Meu pai disse que eu tinha envergonhado a família, dando motivos para a cidade inteira fofocar. E vou te contar, até hoje falam sobre isso. Hoje de manhã escutei Katie dizer a alguém no ônibus que tentou me alertar so- bre Atlas. Disse que sabia que ele era uma má influência desde o momento em que o viu. Mas isso é mentira. Se Atlas estivesse no ônibus comigo, eu provavelmente teria ficado de boca calada e agido com maturidade, como ele tentou me ensinar. Em vez disso, fiquei com tanta raiva que me virei e mandei Katie ir para o inferno. Disse que Atlas era um ser humano melhor do que ela jamais seria, e que, se eu a escutasse falar mal dele de novo, ela ia se arrepender.

Ela apenas revirou os olhos e disse:

-Meu Deus, Lily. Ele fez lavagem cerebral em você, foi? Era um mendigo sujo e ladrão, que provavelmente usava drogas. Ele te usou porque queria comida e sexo, e agora você o está defendendo?

Ela teve sorte de o ônibus chegar à minha casa bem naquele instante. Peguei minha mochila, saí do ônibus, entrei em casa e passei três horas chorando no quarto. Agora minha cabeça está doendo, mas eu sabia que só ficaria melhor se finalmente colocasse tudo para fora aqui no diário. Já faz seis meses que evito escrever esta carta.


Sem querer ofender, Ellen, mas minha cabeça continua doendo. Meu coração também. Talvez esteja doendo ainda mais do que ontem. Esta carta não ajudou nem um pouco.

Acho que vou passar um tempo sem escrever. Porque me lembro dele quando escrevo para você, e tudo isso dói muito. Até ele vir atrás de mim, vou apenas fingir que está tudo bem. Vou continuar fingindo que estou nadando, quando na verdade só estou boiando. Quase sem conseguir manter a cabeça fora da água.

Lily

Fecho o diário depois de ler a última página.

Não sei o que sentir porque sinto tudo. Raiva, amor, tristeza, felicidade.

Sempre odiei não conseguir lembrar de quase nada daquela noite, por mais que tentasse pensar em cada palavra que dissemos. O fato de Lily ter anotado tudo é um presente, embora seja um presente triste.

Naquela época, eu temia que Lily fosse frágil demais para saber dos detalhes da minha vida. Eu queria protegê-la das coisas negativas que estavam acontecendo, mas ler suas palavras me mostrou que Lily não precisava ser protegida. Pelo contrário: ela poderia até ter me ajudado a enfrentá-las.

Sinto vontade de escrever outra carta para ela, mas, acima de tudo, sinto vontade de estar com ela, de conversar sobre tudo isso pessoalmente.
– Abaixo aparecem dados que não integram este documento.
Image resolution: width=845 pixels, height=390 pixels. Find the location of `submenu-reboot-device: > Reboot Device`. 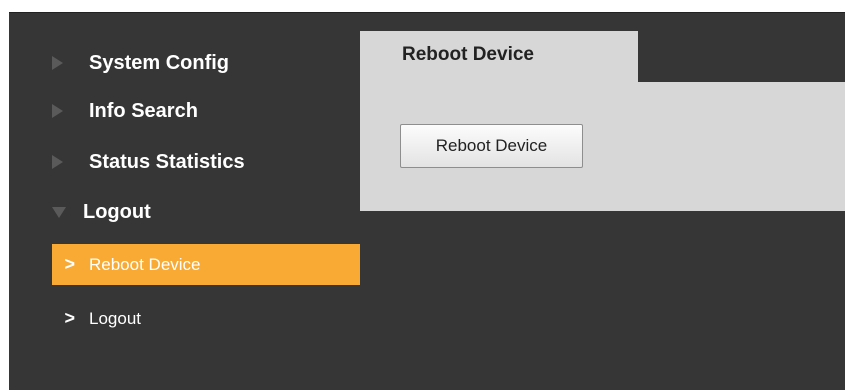

submenu-reboot-device: > Reboot Device is located at coordinates (206, 264).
Sei que estamos indo devagar, mas, quanto mais tempo passo perto dela, mais fico impaciente para reencontrá-la.

Eu me levanto para guardar o diário e pegar algo para beber enquanto espero, mas paro assim que fico de pé. Há um poste no começo do beco iluminando o restaurante e tem uma sombra se movendo na luz. A sombra passa na frente do restaurante indo na outra direção, como se o dono da sombra estivesse vindo para perto de mim. Recuo para continuar escondido.

Alguém aparece. Um garoto se aproxima da porta dos fundos.

Não sei se esse garoto é meu irmão, mas com certeza é a mesma pessoa que vi na gravação da câmera do Corrigan's. Mesmas roupas, mesmo moletom com o capuz na cabeça.